### To do
In the records below, begin at the line that has "How do I perform: Select" and stop after the line that has "1456x819 pixels."; quote those lines verbatim and nothing more.

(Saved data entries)

BEGIN

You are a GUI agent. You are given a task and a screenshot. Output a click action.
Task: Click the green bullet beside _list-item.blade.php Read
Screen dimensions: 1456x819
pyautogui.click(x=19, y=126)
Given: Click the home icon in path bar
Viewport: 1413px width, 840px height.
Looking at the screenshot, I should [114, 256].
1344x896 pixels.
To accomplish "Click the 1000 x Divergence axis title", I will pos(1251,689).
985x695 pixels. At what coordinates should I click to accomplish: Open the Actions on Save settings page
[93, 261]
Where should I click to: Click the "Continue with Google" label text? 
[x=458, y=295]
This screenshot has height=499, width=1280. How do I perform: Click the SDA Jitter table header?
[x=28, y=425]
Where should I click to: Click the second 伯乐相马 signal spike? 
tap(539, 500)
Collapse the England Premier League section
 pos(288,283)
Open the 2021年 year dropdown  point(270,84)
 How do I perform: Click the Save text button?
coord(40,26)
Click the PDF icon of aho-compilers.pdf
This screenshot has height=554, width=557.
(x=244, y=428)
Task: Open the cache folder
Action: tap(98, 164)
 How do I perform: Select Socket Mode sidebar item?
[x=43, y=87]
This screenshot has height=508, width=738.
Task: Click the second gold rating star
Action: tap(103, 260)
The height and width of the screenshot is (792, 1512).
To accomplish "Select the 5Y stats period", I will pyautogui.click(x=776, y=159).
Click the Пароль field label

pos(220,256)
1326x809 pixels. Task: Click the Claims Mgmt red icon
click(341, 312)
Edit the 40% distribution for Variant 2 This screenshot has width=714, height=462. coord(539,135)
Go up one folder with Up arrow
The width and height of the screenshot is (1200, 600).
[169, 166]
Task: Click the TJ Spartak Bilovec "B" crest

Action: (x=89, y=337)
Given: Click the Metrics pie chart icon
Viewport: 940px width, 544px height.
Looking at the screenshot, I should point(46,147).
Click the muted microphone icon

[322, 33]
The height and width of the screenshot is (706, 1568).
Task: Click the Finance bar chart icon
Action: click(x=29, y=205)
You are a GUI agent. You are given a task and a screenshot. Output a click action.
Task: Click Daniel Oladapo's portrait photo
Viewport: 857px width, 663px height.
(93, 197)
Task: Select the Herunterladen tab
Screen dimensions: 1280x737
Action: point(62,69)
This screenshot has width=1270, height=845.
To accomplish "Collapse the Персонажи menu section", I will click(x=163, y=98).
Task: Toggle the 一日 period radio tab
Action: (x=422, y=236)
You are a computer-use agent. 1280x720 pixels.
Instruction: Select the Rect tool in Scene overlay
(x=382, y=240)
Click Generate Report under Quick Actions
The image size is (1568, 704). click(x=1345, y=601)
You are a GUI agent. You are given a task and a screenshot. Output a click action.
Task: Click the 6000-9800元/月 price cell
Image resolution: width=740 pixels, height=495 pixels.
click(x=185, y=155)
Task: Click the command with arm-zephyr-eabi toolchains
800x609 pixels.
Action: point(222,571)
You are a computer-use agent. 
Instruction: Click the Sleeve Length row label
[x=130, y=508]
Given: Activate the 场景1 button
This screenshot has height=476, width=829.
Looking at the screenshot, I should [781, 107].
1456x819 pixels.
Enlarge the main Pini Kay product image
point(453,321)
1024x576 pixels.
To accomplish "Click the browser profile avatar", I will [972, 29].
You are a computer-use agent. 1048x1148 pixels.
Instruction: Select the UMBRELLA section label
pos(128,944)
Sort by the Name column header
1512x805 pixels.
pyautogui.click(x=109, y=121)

END

### Your response
 How do I perform: Select Socket Mode sidebar item?
[x=43, y=87]
This screenshot has height=508, width=738.
Task: Click the second gold rating star
Action: tap(103, 260)
The height and width of the screenshot is (792, 1512).
To accomplish "Select the 5Y stats period", I will pyautogui.click(x=776, y=159).
Click the Пароль field label

pos(220,256)
1326x809 pixels. Task: Click the Claims Mgmt red icon
click(341, 312)
Edit the 40% distribution for Variant 2 This screenshot has width=714, height=462. coord(539,135)
Go up one folder with Up arrow
The width and height of the screenshot is (1200, 600).
[169, 166]
Task: Click the TJ Spartak Bilovec "B" crest

Action: (x=89, y=337)
Given: Click the Metrics pie chart icon
Viewport: 940px width, 544px height.
Looking at the screenshot, I should point(46,147).
Click the muted microphone icon

[322, 33]
The height and width of the screenshot is (706, 1568).
Task: Click the Finance bar chart icon
Action: click(x=29, y=205)
You are a GUI agent. You are given a task and a screenshot. Output a click action.
Task: Click Daniel Oladapo's portrait photo
Viewport: 857px width, 663px height.
(93, 197)
Task: Select the Herunterladen tab
Screen dimensions: 1280x737
Action: point(62,69)
This screenshot has width=1270, height=845.
To accomplish "Collapse the Персонажи menu section", I will click(x=163, y=98).
Task: Toggle the 一日 period radio tab
Action: (x=422, y=236)
You are a computer-use agent. 1280x720 pixels.
Instruction: Select the Rect tool in Scene overlay
(x=382, y=240)
Click Generate Report under Quick Actions
The image size is (1568, 704). click(x=1345, y=601)
You are a GUI agent. You are given a task and a screenshot. Output a click action.
Task: Click the 6000-9800元/月 price cell
Image resolution: width=740 pixels, height=495 pixels.
click(x=185, y=155)
Task: Click the command with arm-zephyr-eabi toolchains
800x609 pixels.
Action: point(222,571)
You are a computer-use agent. 
Instruction: Click the Sleeve Length row label
[x=130, y=508]
Given: Activate the 场景1 button
This screenshot has height=476, width=829.
Looking at the screenshot, I should [781, 107].
1456x819 pixels.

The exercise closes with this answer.